# Ultimate Chavmobile



## Carlos (May 6, 2002)

Perfect for floodlighting Tesco's car park for the weekly burnout :lol:

http://cgi.ebay.co.uk/ws/eBayISAPI.dll?ViewItem&item=2487332107


----------



## r1 (Oct 31, 2002)

I also like:

http://cgi.ebay.co.uk/ws/eBayISAPI.dll? ... 58223&rd=1

Any others??


----------



## L8_0RGY (Sep 12, 2003)

Disgusting.

How ridiculous does it look with that many lights??


----------



## DXN (May 18, 2002)

break too hard and it'll flip over front ways !


----------



## R6B TT (Feb 25, 2003)

Are you considering it for your 'Sports Car under 6K' requirement then Carlos. We would look forward to seeing you at a meet so long as you parked it well away from the TTs


----------



## L8_0RGY (Sep 12, 2003)

**Data shown**
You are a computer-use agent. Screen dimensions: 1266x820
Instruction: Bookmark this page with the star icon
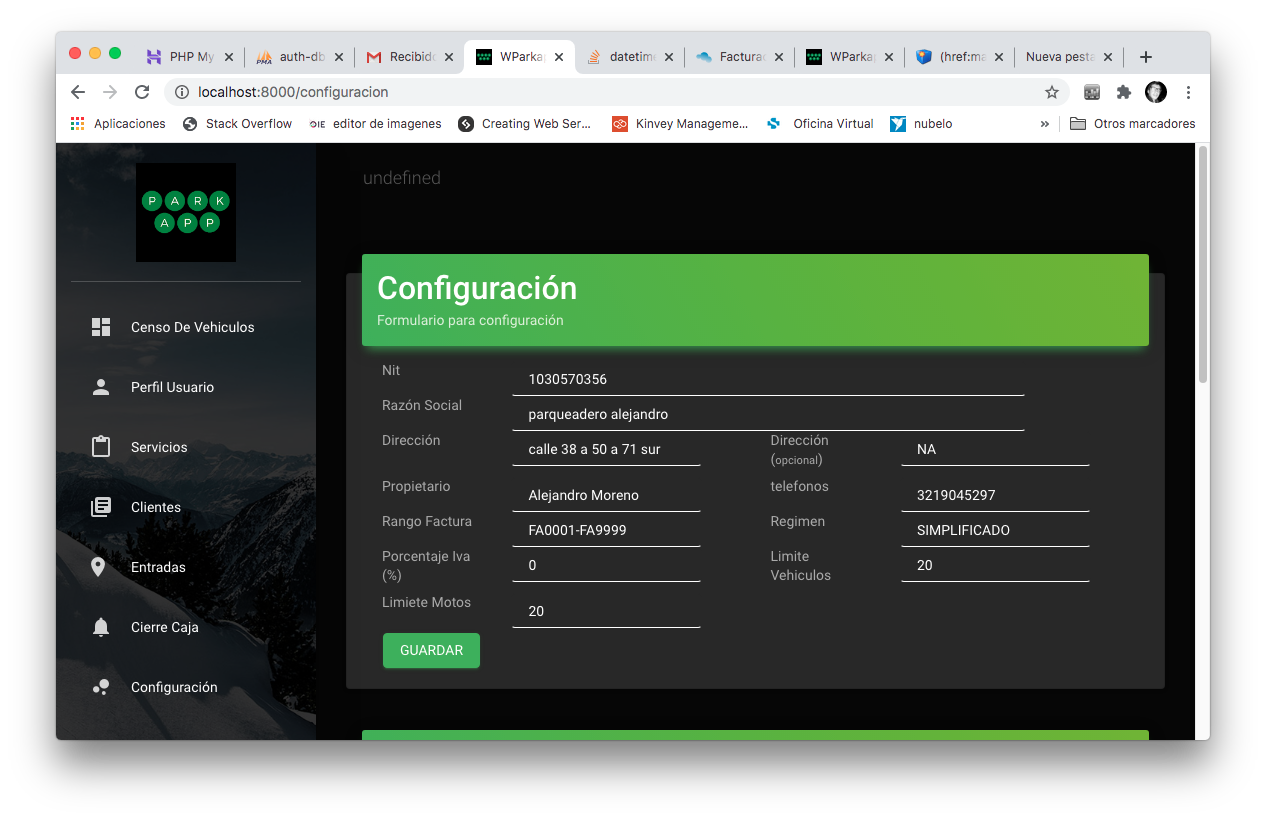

**What you have to do**
Transcribe everything in the Ultimate Chavmobile thread from "http://cgi.ebay.co.uk/ws/eBayISAPI.dll?ViewItem&item=2487332107" down to "Any others??". The listing was drawn from a separate source.

**Problem solution**
http://cgi.ebay.co.uk/ws/eBayISAPI.dll?ViewItem&item=2487332107


----------



## r1 (Oct 31, 2002)

I also like:

http://cgi.ebay.co.uk/ws/eBayISAPI.dll? ... 58223&rd=1

Any others??